BVV-Kreuzberg stimmt für Unterbringung von Flüchtlingen in leeren Wohnungen
Der in den Medien stark beachtete Antrag der Grünen-Fraktion in der BVV Friedrichshain-Kreuzberg, leer stehende Wohnungen “wie z.B. und insbesondere Riehmers Hofgarten“ zur Nutzung für Flüchtlinge zu beschlagnahmen, wurde am 28. Oktober von der Bezirksverordnetenversammlung verabschiedet. Seine Behandlung war am 23. September auf die Forderung der CDU-Fraktion hin um einen Monat verschoben worden, und er wurde jetzt nicht mehr, wie damals von einer Mehrheit noch vorgesehen, zunächst in einen zuständigen Ausschuss überwiesen.

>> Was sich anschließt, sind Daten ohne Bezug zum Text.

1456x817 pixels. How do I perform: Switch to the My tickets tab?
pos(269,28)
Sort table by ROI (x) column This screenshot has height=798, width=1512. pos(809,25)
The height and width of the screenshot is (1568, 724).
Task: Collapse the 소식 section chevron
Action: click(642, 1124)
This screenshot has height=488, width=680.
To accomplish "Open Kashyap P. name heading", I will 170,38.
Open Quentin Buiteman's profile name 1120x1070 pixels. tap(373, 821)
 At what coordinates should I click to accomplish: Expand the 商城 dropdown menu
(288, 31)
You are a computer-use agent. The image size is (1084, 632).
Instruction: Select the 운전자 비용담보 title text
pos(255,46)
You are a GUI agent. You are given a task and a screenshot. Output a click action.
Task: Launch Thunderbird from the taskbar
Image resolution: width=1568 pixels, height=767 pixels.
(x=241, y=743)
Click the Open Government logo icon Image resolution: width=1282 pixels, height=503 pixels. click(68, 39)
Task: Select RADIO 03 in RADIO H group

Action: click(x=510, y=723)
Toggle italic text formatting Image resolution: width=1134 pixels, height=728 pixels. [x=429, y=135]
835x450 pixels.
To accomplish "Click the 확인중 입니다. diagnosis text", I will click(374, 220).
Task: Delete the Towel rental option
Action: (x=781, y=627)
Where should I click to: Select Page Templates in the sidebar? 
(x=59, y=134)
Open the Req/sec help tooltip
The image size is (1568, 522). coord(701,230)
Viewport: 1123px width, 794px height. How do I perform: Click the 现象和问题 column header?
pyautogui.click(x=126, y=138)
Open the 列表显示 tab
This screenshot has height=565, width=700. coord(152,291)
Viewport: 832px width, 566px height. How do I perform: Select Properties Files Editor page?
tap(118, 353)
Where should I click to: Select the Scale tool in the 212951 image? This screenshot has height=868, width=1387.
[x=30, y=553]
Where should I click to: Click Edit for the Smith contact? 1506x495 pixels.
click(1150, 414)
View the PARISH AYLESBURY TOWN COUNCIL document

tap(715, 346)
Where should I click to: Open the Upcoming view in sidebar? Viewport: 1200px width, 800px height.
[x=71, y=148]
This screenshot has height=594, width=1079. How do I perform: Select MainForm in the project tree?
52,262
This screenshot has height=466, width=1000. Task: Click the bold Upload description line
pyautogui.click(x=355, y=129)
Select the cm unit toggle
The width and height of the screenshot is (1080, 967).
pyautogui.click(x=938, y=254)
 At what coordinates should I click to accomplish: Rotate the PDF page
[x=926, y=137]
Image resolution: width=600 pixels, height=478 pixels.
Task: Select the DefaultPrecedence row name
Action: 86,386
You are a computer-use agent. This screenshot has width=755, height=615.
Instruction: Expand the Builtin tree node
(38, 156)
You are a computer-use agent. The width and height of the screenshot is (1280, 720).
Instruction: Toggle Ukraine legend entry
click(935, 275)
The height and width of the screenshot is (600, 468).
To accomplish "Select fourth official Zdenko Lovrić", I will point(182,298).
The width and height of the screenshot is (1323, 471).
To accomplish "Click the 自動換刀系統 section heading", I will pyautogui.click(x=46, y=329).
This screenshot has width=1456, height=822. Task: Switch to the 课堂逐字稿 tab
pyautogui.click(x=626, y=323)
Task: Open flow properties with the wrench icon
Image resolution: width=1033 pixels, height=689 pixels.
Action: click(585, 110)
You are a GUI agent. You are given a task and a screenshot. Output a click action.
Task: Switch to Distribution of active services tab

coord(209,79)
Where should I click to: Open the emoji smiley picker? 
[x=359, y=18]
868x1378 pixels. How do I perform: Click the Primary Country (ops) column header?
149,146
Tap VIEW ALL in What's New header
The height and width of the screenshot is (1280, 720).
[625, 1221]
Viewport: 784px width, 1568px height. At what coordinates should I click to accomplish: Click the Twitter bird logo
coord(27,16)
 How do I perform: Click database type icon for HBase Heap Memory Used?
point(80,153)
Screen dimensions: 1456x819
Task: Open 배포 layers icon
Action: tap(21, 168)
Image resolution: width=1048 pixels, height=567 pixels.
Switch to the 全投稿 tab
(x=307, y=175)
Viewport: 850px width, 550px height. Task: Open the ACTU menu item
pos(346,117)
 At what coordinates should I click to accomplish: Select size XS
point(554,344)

Der von dem Fraktionär Andreas Weeger von Bündnis 90/Die Grünen eingebrachte Antrag fordert eine Beschlagnahmung auf der Grundlage des sogenannten ‘ASOG’-Gesetzes, das in Ausnahmesituationen besondere Maßnahmen zur Abwehr von Gefahren und extremen Notlagen vorsieht. In der schriftlichen Begründung heißt es, eine “Beschlagnahme (natürlich gegen Entschädigung) von gehäuft auftretendem spekulativem Leerstand nach ASOG ist in der momentanen Situation noch mehr gerechtfertigt und geboten als bisher schon.“ In seiner mündlichen Stellungnahme dazu wies der Antragsteller darauf hin, dass auch andere Wohngebäude in Berlin in Frage kämen und Riehmers Hofgarten an der Yorckstraße nur exemplarisch ins Auge gefasst sei, dies aber aus guten Gründen, da es sich um einen eklatanten spekulativen Leerstand von vielen, zum Teil noch genauer zu ermittelnden Wohnungen in einem einzigen Gebäudekomplex über eine lange Zeit hinweg handele. Die Maßnahmen würden für die jeweils betroffene der drei Eigentümergesellschaften auch nur in Grenzen eine Beeinträchtigung bedeuten, da im Falle der Flüchtlinge nur vorübergehende und keine langfristigen Mietverträge angedacht seien.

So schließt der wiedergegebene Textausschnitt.